======== PROVIDED PASSAGE
In the Identity condition, we used one set of four faces containing all Asian or Latina faces (Fig. 1). The locations of the faces were randomized across trials. Of the four candidate faces, one was predictive 100% of the time, meaning that regardless of which location it appeared, it would always gaze toward the location in which the target appeared. This created seven possible combinations of face cues. When the predictive face was present on screen there was either one face cueing the target (predictive valid), two faces cueing the target (predictive and one nonpredictive valid), or all three faces cueing the target (predictive and both nonpredictive valid). When the predictive face was absent there was either no faces cueing the target, one face cueing the target (one valid, two invalid), two faces cueing the target (two valid, one invalid), or all three faces cueing the target (three valid).

Location

In the Location condition, we used one set of four faces containing either all Asian or all Latina faces. The locations of the faces were randomized across trials. Of the four locations, one was predictive 100% of the time, which meant that regardless of the identity of the face appearing at the predictive location, it gazed toward the target. Again, this created seven possible combinations of gaze cues. When the predictive location was used (predictive present) there was either one face cueing the target (predictive valid), two faces cueing the target (predictive and one nonpredictive valid), or all three faces cueing the target (predictive and both nonpredictive valid). When the predictive location was not used (predictive absent) there was either no faces cueing the target, one face cueing the target (one valid, two invalid), two faces cueing the target (two valid, one invalid), or all three faces cueing the target (three valid).
================
■ **TASKS**:
- 1) In the passage on face cues:
(a) How many faces did the set in the Identity condition contain?
(b) In the Location condition, where did the face at the predictive location gaze, whatever its identity?
(c) How many possible combinations of gaze cues did the Location condition create?
- 2) Extract the lines of the listing from its start through the line that contains "tap(836, 288)", including both ends, and leave out the pictures.
The listing has no connection to the passage above.
======== MATERIAL
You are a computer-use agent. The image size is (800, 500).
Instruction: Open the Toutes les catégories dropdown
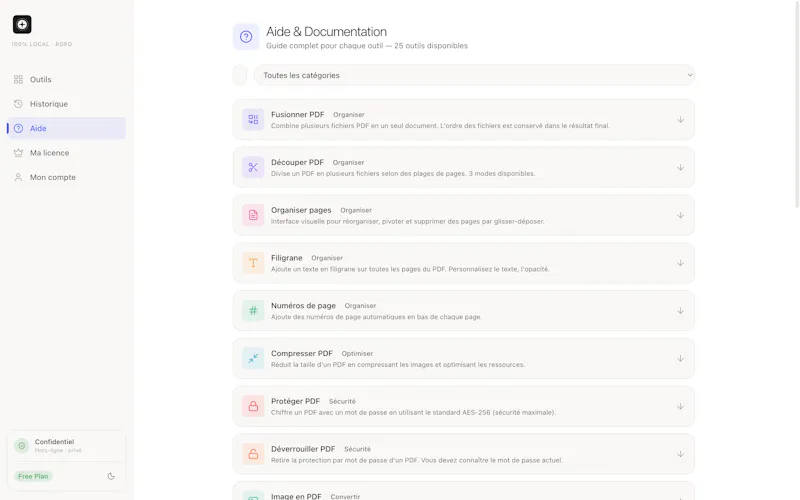(474, 75)
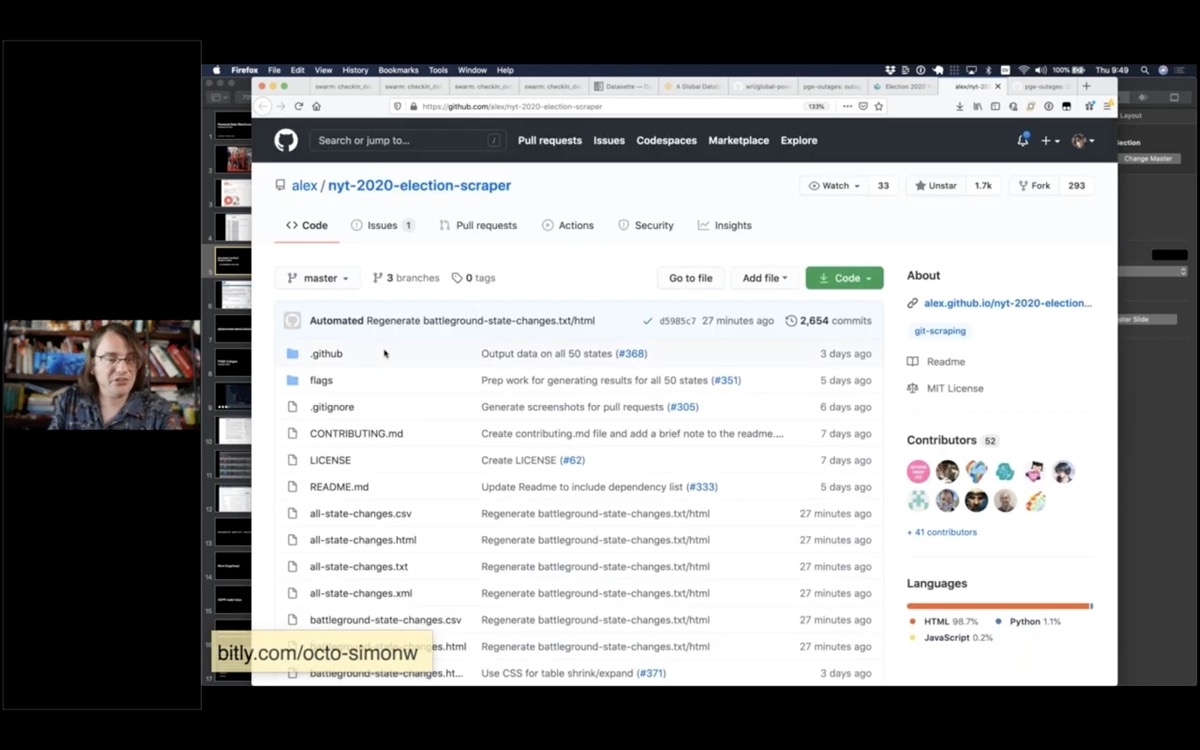
Task: Click the Go to file button
Action: (x=691, y=278)
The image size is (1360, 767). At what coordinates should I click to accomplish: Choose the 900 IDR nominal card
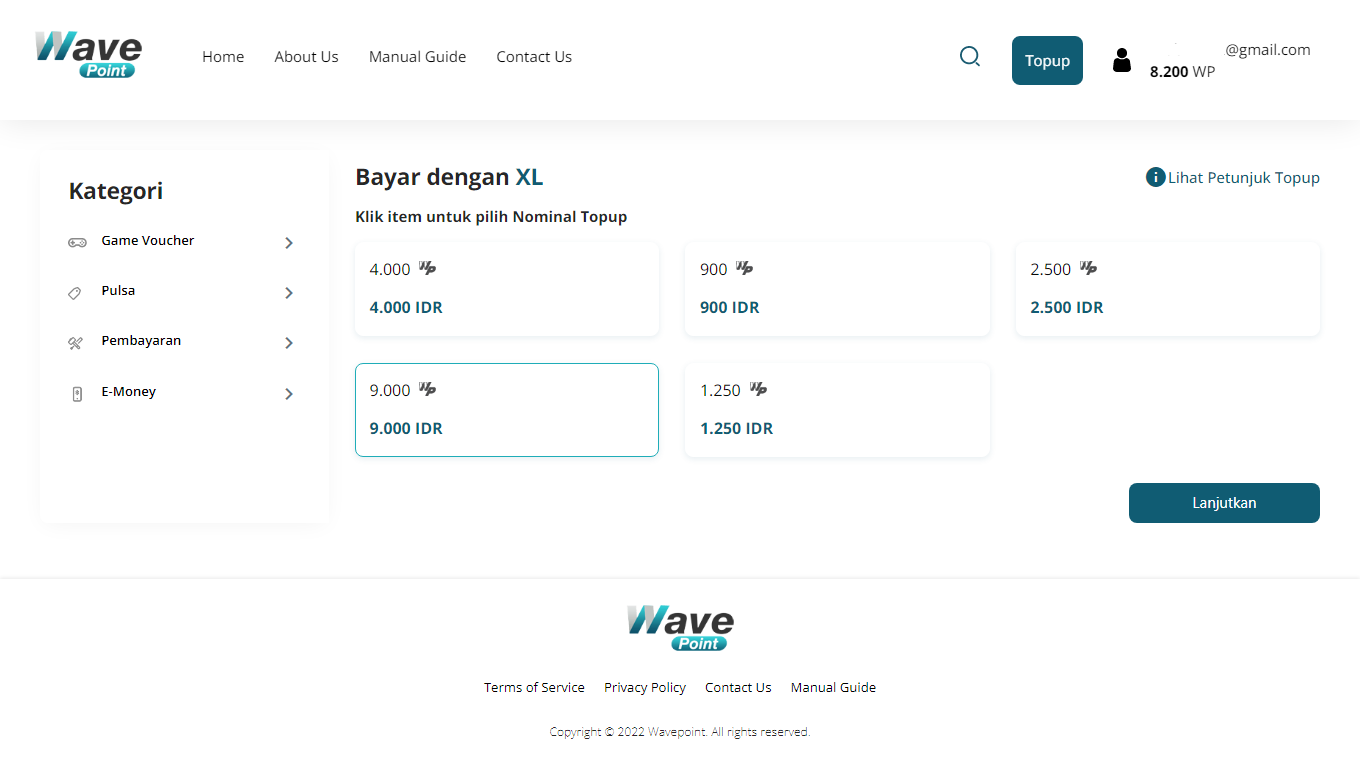tap(836, 288)
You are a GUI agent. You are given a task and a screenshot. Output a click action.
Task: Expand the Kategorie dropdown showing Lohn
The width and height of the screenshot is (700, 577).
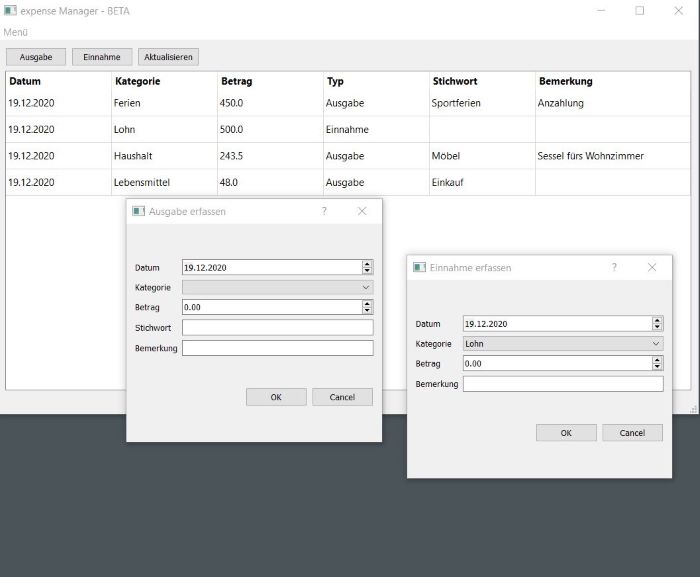tap(562, 344)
================
■ **RESPONSES IN ORDER**:
- 1)
(a) Four.
(b) Toward the target.
(c) Seven.

- 2)
You are a computer-use agent. The image size is (800, 500).
Instruction: Open the Toutes les catégories dropdown
(474, 75)
Task: Click the Go to file button
Action: (x=691, y=278)
The image size is (1360, 767). At what coordinates should I click to accomplish: Choose the 900 IDR nominal card
tap(836, 288)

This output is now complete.